With the publication “Bernini’s Bust of Prospero Farinacci,” Irving’s career had come full circle—from the first Bernini discovery to the last. During his tenure at the Institute, Irving’s work on Bernini continued. His monumental study ‘Bernini and the Unity of the Visual Arts,’ published in 1980, was the first to tackle exhaustively the artist’s oeuvre. It remains the starting point for many scholars working on Bernini to this day.
Not limiting himself to investigations of Bernini, Irving also published extensively on everything from late antique architecture to twentieth century art during his time at the Institute, to great critical acclaim.
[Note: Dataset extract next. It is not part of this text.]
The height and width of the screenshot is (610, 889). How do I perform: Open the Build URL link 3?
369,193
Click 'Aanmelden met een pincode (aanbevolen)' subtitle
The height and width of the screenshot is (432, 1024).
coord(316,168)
After an illustrious career spanning over five decades, in which he played an integral part of life in the School of Historical Studies, he passed away aged 91 in 2019.
The legacy of Irving Lavin and Marilyn Aronberg Lavin lives on at IAS in the form of a fund that allays publication costs for Members working in art history. At the age of 97, Marilyn continues her academic work, preparing a number of Irving’s unfinished manuscripts for publication alongside publishing her own scholarship. The pair’s long history of collaboration is still going strong.